I had this morning, My dear General, a long Conversation with the Chevalier de la Luzerne Relating to a southern operation. He is as well as myself clearly of opinion that unless a formal application and a plan of Campaign are propos’d to them, they will not send theyr ships to us—in this late case theyr coming ought still to be questionn’d—But if you thought it Better to try, you might propose to the FrenchGenerals to send there a frigat and see with them what might be done in Conjonction—Suppose they were to take four thousand men, leaving some and the militia at Rhode island—We could on our part muster two thousand Americans—However the Spaniards are so positive and Strict in following litteraly theyr instructions that I don’t Believe any thing will engage them to Come—But my letter which I look upon as a mere Cipher on the first proposition will, I hope, engage them to impart theyr projects to Gal Greene, and of couse this diversion will Become useful to us.

Suppose Count de Rochambeau and Cher de Ternay were to send to Havana a Copy of your letter I think they ought to intrust it to Vicomte de Noailles who will soon Return to Rhode island and whose name is highly Respected By the Court of Spain for many particular Reasons too long to be here mentionn’d.

I have seen Mr Ross and find that very little cloathing is to be immedately expected—They have some Arms on Board the Alliance, and I think hundred Balis of cloth on Board a vessel under Jones’s Convoy—The Remainder will Come with the Serapis—Unless the storms has Forc’d Jones to put in some French harbour, he May be expected every Minute.

The Assembly of Pennsilvania have Before them the Affair of the Recruits—But proper arrangements are not properly supported—They are fond of Volontary inlistements—I have an appointement for to morrow with Gal Mifflin where I will debate this Matter with him.

To Morrow, My dear General, I will go to Brandiwine withChe de Chattelux, and also to Red Bank, Fort Mifflin &c. On my Return, I hope to find news from France, and I will write you my determination about My Going to the South Ward.

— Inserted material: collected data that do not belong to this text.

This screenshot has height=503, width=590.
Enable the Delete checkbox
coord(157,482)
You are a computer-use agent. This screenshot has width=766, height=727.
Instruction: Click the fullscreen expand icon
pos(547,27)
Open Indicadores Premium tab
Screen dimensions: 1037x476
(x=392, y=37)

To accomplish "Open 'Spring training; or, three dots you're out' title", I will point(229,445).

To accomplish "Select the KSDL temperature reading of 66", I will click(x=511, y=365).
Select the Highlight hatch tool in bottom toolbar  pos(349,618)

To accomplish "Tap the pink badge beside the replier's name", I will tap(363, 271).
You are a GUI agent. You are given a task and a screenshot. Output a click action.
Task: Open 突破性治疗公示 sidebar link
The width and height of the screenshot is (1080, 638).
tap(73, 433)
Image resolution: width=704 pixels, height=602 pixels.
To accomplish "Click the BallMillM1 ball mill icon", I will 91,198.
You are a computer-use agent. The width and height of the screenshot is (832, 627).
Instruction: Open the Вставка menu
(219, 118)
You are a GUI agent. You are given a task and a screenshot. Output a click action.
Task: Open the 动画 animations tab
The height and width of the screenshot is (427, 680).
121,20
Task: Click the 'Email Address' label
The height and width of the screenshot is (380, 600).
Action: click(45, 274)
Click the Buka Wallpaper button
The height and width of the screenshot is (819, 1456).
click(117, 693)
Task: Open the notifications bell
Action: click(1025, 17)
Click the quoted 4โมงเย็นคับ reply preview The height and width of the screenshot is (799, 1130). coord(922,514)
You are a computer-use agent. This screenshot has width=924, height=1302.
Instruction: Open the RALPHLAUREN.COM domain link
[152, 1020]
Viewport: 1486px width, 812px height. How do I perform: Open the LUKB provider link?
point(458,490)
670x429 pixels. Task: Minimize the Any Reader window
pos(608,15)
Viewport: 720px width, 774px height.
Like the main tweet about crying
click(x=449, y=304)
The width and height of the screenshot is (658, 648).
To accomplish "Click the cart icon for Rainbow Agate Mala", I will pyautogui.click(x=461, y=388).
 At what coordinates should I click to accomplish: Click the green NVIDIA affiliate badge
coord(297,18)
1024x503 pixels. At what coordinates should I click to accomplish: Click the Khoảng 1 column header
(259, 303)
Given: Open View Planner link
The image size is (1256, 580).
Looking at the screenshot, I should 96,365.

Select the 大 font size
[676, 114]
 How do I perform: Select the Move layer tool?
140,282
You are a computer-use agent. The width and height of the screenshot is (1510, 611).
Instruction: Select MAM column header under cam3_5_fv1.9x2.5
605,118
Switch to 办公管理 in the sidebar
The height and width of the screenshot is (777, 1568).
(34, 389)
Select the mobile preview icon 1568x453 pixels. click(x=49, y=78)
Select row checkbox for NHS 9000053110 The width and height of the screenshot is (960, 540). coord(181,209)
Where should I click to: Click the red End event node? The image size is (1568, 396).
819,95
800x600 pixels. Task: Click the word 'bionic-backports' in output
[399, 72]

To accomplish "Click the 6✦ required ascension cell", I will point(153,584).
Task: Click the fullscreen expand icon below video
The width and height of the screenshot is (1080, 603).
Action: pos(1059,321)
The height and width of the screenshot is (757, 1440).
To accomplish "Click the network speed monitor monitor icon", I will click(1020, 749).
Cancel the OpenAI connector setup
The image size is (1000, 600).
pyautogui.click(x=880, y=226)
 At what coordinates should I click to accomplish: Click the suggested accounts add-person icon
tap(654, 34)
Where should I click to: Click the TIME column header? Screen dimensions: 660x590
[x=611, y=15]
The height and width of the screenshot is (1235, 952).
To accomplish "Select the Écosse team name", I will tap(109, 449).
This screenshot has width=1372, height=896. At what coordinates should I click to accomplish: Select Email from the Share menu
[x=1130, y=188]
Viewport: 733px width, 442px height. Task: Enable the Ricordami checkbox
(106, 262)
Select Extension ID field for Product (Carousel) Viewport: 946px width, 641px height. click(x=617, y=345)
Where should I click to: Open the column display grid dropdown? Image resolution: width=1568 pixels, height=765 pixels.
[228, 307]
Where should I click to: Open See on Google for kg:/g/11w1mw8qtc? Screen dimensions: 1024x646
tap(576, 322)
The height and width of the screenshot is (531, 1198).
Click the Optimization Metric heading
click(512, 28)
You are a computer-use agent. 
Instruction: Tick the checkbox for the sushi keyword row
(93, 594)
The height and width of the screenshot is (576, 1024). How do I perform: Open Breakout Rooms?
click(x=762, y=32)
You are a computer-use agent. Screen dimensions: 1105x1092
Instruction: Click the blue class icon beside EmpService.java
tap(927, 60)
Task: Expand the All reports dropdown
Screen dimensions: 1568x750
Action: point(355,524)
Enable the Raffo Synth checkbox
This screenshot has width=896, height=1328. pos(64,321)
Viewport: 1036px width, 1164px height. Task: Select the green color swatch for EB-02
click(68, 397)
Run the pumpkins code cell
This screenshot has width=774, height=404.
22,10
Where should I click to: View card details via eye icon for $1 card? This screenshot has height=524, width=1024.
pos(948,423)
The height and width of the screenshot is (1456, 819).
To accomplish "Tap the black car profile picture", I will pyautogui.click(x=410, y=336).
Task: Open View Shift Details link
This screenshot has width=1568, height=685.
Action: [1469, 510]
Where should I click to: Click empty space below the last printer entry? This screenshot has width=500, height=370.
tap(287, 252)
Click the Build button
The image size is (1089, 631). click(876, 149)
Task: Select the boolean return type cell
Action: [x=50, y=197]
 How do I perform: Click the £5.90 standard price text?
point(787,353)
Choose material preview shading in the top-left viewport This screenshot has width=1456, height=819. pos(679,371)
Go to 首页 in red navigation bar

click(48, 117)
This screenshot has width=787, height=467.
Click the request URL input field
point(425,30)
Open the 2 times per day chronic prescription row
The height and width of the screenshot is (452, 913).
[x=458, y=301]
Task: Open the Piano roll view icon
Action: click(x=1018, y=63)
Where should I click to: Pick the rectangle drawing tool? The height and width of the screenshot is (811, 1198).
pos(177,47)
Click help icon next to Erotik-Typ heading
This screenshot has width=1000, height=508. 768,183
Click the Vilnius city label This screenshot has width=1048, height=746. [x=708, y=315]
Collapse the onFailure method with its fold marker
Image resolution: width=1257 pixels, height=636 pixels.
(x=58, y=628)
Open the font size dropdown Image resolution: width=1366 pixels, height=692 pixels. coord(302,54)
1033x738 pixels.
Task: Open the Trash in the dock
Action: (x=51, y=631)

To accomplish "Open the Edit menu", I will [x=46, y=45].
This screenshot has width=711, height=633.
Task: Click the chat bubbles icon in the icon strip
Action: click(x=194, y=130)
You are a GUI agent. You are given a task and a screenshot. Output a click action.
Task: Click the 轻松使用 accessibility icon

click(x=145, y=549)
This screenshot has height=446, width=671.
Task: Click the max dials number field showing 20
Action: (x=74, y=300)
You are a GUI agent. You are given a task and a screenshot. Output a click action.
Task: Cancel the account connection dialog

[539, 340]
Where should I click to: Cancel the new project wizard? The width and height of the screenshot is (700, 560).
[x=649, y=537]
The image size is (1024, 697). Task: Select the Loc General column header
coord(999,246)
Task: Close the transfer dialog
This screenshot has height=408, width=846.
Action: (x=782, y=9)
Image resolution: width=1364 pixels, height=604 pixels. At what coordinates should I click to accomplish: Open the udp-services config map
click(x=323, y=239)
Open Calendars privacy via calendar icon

Inclos’d you will find a newspaper wherein Congress have printed a letter from Gal Gates Relating to a new Success of Sumpter.

Congress have lately Receiv’d letters from Mr Jay and Mr Adams But nothing very particular. They have more fully writen By other opportunities that are expected—Portugal have entered into the Convention of Neutrality, and with such Conditions as seem to show theyr partiality to our side of the Question. Adieu, my dear General, Most Respectfully and Affectionately Your


My Respects to Mrs Washington and Compliments to the Family—Mr Washington is gone to day.